In an interview with New Sunday Times published today, its Minister Salahuddin Ayub said although the project was embroiled in controversies in 2011, it had “good goals” — among which was to have an integrated and sustainable Malaysian beef industry.
“I have instructed the ministry’s secretary-general Datuk Seri Ismail Bakar to relook at the project [because] its goals were good.
“If it succeeds, it can contribute to 30 per cent of our beef needs. Currently, we are at 27 per cent. If we can achieve this, we will depend less on imports and this will be good for our gross domestic products,” he reportedly said.
The Pulai MP said he will submit a proposal paper to the Cabinet before seeking Johor Mentri Besar Datuk Osman Sapian’s approval to return seized NFC-related land to the federal government.
“If the Cabinet endorses it, it will be redeveloped immediately. The land is there. Most of it is in Negri Sembilan and others in Segamat and Muar.
“I will go to Johor and meet the mentri besar... We may change NFC’s name but that is not important now. We need to get this project off the ground. We will relook at its funding and I am certain this can be a success,” he said.
Speaking on the investigations relating to the NFC project, Salahuddin said he will not get involved and instead, leave it to the Attorney-General’s Chambers.

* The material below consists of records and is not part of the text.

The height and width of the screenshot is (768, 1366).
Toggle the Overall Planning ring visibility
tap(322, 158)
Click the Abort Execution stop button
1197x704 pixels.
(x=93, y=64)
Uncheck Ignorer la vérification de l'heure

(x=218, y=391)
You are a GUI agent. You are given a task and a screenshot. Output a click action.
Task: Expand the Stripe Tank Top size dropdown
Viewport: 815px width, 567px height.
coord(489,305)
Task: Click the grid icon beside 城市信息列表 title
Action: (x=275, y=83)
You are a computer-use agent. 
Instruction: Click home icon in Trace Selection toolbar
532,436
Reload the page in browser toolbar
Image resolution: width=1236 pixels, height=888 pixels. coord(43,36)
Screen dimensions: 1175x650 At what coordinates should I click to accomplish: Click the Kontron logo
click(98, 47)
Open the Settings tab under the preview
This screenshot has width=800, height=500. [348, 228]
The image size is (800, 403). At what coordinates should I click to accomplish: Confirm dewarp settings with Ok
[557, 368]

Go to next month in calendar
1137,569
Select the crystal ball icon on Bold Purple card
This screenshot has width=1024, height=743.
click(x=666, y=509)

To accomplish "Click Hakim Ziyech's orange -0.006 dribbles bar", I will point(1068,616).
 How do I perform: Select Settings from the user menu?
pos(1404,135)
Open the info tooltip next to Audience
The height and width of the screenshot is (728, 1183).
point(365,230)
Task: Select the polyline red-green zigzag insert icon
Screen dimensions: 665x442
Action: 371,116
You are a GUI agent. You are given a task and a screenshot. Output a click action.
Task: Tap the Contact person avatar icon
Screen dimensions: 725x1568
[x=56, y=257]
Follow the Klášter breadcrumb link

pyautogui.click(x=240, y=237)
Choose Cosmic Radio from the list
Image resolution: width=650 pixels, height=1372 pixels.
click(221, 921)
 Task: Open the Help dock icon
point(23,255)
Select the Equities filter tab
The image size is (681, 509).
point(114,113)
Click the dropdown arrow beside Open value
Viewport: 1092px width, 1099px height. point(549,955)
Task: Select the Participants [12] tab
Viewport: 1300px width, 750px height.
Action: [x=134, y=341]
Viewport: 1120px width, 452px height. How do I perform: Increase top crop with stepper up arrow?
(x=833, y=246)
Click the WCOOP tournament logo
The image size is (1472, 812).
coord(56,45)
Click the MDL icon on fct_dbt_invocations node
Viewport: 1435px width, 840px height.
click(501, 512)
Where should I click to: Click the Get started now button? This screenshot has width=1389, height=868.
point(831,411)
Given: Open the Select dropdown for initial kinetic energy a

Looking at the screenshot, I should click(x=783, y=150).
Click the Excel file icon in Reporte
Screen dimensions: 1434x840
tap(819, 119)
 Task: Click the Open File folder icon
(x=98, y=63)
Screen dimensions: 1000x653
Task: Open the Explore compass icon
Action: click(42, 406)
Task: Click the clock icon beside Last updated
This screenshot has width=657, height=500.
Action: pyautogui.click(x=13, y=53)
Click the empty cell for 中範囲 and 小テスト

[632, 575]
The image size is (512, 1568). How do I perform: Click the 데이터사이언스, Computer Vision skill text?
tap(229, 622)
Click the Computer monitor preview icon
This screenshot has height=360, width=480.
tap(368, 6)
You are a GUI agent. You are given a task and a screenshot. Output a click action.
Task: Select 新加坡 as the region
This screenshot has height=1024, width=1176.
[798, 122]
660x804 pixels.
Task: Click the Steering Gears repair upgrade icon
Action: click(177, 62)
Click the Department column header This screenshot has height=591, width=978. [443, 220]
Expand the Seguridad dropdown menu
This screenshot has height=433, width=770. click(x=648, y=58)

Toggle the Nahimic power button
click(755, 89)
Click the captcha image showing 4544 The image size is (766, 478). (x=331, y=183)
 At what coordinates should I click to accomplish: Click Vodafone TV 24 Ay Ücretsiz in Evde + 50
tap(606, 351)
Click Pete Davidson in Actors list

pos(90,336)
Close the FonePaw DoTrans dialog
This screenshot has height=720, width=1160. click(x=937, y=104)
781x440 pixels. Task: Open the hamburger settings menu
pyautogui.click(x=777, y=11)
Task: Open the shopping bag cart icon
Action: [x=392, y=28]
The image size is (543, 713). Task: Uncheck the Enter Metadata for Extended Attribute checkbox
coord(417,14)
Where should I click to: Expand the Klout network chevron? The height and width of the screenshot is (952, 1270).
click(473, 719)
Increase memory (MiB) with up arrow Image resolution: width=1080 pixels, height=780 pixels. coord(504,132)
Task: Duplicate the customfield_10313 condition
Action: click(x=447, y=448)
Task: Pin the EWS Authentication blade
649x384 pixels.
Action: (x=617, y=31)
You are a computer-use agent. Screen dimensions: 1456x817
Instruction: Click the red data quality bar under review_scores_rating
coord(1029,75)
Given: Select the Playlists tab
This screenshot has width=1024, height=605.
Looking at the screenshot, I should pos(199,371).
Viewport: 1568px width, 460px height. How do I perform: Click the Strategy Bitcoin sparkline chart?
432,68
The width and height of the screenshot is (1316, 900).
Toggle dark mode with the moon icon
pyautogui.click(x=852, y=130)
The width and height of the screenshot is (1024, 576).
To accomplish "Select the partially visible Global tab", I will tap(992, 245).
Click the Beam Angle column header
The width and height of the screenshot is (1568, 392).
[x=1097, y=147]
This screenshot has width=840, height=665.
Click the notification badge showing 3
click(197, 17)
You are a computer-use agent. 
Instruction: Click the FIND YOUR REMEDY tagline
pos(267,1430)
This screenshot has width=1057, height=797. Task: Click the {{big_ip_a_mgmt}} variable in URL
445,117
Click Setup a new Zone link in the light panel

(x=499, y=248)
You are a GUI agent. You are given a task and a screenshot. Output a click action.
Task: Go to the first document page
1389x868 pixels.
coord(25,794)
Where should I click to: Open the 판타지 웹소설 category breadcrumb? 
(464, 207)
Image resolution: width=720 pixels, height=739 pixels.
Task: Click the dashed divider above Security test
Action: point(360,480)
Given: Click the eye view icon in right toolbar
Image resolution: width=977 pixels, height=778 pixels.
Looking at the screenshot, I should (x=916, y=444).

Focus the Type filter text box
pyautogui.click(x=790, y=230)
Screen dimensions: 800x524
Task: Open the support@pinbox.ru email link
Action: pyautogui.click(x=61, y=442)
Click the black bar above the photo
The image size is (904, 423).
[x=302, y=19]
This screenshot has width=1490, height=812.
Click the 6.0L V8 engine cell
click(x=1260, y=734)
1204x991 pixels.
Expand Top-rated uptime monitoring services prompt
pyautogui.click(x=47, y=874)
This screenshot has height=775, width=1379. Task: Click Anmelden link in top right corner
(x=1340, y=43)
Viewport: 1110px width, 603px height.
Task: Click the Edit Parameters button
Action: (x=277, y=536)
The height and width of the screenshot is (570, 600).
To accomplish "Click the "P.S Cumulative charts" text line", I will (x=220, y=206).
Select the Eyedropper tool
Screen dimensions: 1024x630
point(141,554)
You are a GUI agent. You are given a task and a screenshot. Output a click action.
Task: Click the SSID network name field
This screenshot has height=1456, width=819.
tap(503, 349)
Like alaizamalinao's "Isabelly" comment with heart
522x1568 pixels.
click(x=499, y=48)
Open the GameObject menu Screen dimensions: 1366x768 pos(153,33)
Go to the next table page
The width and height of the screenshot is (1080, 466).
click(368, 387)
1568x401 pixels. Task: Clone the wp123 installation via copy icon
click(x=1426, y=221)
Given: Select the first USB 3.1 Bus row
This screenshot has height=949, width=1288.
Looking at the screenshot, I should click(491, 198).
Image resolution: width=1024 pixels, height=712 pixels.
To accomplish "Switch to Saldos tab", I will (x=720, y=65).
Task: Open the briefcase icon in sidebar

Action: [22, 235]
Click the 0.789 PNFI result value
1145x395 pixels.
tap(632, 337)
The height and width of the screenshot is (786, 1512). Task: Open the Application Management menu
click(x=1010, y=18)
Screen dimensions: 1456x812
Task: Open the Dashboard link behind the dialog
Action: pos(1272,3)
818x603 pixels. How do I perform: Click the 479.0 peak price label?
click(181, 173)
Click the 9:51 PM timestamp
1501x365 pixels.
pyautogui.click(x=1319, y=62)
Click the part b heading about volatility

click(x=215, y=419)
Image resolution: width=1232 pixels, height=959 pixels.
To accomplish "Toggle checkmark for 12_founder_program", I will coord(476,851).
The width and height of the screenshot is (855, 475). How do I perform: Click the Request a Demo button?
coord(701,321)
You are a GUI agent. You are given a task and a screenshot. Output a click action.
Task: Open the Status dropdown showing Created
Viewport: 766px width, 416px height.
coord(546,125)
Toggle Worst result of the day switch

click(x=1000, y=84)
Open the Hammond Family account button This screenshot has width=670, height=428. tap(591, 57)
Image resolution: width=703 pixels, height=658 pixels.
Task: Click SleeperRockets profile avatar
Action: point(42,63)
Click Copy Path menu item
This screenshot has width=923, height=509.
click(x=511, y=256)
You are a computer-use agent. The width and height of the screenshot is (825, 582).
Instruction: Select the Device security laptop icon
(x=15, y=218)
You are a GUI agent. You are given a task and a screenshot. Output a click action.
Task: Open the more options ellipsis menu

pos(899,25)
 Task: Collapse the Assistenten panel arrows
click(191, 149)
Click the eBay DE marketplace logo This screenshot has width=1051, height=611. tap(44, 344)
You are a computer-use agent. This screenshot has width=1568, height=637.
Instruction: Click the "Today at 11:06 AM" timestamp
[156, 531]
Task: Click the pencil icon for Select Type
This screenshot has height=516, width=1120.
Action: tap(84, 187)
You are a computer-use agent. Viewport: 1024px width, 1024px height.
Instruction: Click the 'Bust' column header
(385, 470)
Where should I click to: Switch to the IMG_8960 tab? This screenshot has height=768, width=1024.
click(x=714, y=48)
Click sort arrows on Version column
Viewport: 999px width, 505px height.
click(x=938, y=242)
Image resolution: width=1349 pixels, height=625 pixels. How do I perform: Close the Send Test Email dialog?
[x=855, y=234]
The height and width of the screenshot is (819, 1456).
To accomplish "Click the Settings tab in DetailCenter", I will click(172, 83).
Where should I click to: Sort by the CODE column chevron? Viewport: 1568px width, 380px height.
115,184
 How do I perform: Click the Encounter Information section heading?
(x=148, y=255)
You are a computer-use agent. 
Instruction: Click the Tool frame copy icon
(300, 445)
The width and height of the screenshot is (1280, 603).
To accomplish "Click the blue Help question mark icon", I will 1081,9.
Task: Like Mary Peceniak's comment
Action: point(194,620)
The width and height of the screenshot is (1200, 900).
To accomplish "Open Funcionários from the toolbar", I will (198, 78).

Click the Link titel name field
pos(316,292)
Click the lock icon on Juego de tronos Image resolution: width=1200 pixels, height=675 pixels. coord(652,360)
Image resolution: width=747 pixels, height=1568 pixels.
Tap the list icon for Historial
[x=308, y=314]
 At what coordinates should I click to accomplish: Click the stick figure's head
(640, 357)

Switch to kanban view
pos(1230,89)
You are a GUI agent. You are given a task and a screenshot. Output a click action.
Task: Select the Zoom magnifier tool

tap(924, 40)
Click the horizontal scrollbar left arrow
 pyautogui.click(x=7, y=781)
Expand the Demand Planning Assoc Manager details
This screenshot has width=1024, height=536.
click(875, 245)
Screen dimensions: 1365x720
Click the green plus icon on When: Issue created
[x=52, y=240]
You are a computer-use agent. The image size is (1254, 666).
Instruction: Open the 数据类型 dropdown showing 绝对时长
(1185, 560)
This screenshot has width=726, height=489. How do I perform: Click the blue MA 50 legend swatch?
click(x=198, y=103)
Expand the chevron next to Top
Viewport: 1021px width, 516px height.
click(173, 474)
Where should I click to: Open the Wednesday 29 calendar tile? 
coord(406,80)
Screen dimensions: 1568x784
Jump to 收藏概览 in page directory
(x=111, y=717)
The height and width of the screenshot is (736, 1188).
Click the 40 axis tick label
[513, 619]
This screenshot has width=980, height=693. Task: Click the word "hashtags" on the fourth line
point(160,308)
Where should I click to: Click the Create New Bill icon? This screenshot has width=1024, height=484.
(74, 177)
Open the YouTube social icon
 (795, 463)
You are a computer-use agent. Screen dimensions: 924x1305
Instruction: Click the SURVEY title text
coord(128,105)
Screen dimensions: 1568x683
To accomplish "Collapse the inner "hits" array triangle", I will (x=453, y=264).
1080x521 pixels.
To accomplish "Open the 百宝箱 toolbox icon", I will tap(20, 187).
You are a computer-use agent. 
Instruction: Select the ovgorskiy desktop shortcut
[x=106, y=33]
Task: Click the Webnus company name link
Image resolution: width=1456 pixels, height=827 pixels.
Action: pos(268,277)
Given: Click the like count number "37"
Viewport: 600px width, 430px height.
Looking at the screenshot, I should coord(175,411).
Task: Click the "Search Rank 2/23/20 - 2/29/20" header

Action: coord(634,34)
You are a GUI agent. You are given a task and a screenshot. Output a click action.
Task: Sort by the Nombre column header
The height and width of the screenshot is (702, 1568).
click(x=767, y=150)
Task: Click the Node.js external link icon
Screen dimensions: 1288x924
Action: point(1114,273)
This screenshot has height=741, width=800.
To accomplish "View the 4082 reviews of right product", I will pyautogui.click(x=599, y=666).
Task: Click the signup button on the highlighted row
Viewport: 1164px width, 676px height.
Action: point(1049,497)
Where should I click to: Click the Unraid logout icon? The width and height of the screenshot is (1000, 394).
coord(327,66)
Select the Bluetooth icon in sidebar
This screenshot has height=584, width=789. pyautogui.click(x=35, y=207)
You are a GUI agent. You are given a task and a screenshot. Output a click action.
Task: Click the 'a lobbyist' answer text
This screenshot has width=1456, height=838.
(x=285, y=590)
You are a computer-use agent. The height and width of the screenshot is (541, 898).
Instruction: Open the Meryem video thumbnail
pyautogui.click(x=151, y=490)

“This is one of the promises made by Pakatan Harapan government — where all mega projects will be investigated for corruption. I give the legal unit freedom to do anything,” he said.
Salahuddin, who clocked in as minister for the first time on Tuesday, added the ministry was about to undergo major structural reform to ensure it is headed by leaders who have credibility and integrity.
“I do not want all the board of directors to be politicians either. It must also comprise academicians and experts.
“A team will be formed to evaluate these candidates including checking their status at the Insolvency Department and criminal records.
He said among others, the ministry was also looking at the possibility of becoming a rice-producing country, tackling the issues of inadequate food exports and addressing food security by finding out how much food stock we have in detail.